*** EXCERPTED PASSAGE ***

Remember to remember
Gotama’s fourth realisation is the map that turns a longing for Freedom into a route you can actually follow. It reminds us that liberation isn’t a rare gift granted to the lucky few, but a craft that can be learned, practised, and refined by everyone. By embracing training, the Navigator shifts from simply surviving the storm to learning how to steer in all weathers. The inner posture changes: less “Why is this happening to me?” and more “What’s happening here – and what helps?” That is the quiet pivot from being at the mercy of conditions to working skilfully with them. The journey stops being an inspiring idea and becomes a set of steady commitments: how we speak, how we act, how we earn, how we relate, how we attend, how we correct course when we drift.
With the Operating Manual in hand, each moment becomes usable. A rough patch is no longer proof you’re failing; it’s information – signals about fatigue, stress, loneliness, craving, reactivity, or the stories the mind is rehearsing. Instead of arguing with the weather, we learn the adjustments that keep us on course: simplify, pause, cool, energise, widen, investigate, reconnect. Each return to the principles is a form of strengthening. Each small choice in the direction of harmlessness builds trust, because it shows we can navigate without perfect clarity. In time, training changes what feels possible: the Safe Shore comes closer, not only as a future destination, but as a way of travelling – more often steady, more often kind, more often free.

***

■ INSTRUCTIONS TO FOLLOW: Reproduce the passage above on training as the route to freedom word for word, from its heading through its final sentence.

*** RECORDED INFORMATION ***

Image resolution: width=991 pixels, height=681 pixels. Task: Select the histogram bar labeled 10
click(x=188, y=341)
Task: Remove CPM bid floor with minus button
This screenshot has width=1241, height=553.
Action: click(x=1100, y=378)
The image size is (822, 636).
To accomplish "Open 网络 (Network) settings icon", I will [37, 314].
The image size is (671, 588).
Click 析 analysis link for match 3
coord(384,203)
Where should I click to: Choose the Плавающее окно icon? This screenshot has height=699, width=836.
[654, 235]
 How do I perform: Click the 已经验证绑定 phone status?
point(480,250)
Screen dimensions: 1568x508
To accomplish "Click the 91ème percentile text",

***
*** RECORDED INFORMATION ***

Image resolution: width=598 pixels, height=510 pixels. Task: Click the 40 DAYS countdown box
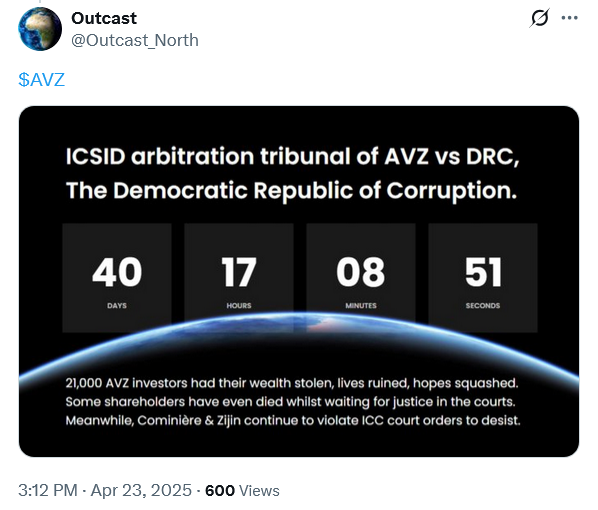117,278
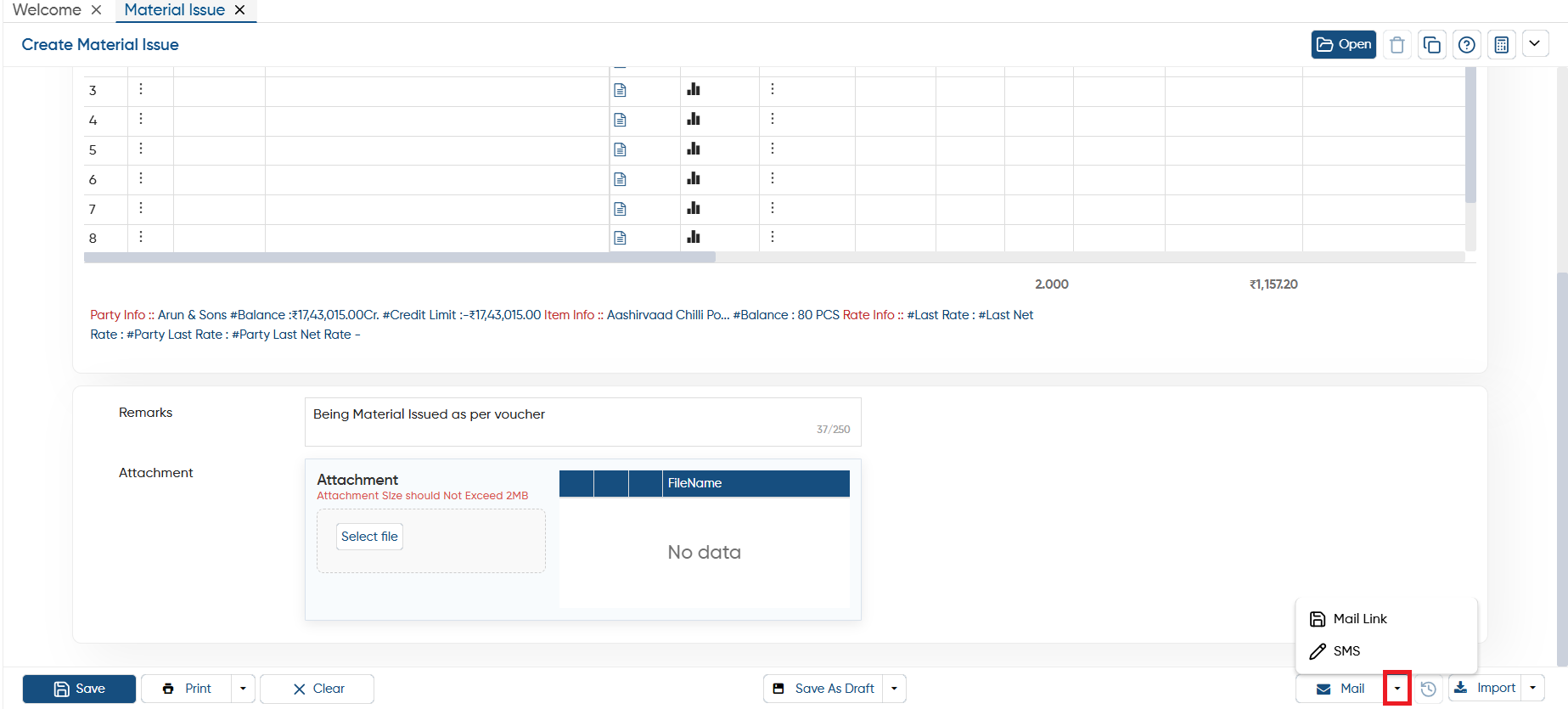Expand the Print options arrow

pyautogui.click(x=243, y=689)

***

■ ANSWER FOR THE TASK:
Remember to remember
Gotama’s fourth realisation is the map that turns a longing for Freedom into a route you can actually follow. It reminds us that liberation isn’t a rare gift granted to the lucky few, but a craft that can be learned, practised, and refined by everyone. By embracing training, the Navigator shifts from simply surviving the storm to learning how to steer in all weathers. The inner posture changes: less “Why is this happening to me?” and more “What’s happening here – and what helps?” That is the quiet pivot from being at the mercy of conditions to working skilfully with them. The journey stops being an inspiring idea and becomes a set of steady commitments: how we speak, how we act, how we earn, how we relate, how we attend, how we correct course when we drift.
With the Operating Manual in hand, each moment becomes usable. A rough patch is no longer proof you’re failing; it’s information – signals about fatigue, stress, loneliness, craving, reactivity, or the stories the mind is rehearsing. Instead of arguing with the weather, we learn the adjustments that keep us on course: simplify, pause, cool, energise, widen, investigate, reconnect. Each return to the principles is a form of strengthening. Each small choice in the direction of harmlessness builds trust, because it shows we can navigate without perfect clarity. In time, training changes what feels possible: the Safe Shore comes closer, not only as a future destination, but as a way of travelling – more often steady, more often kind, more often free.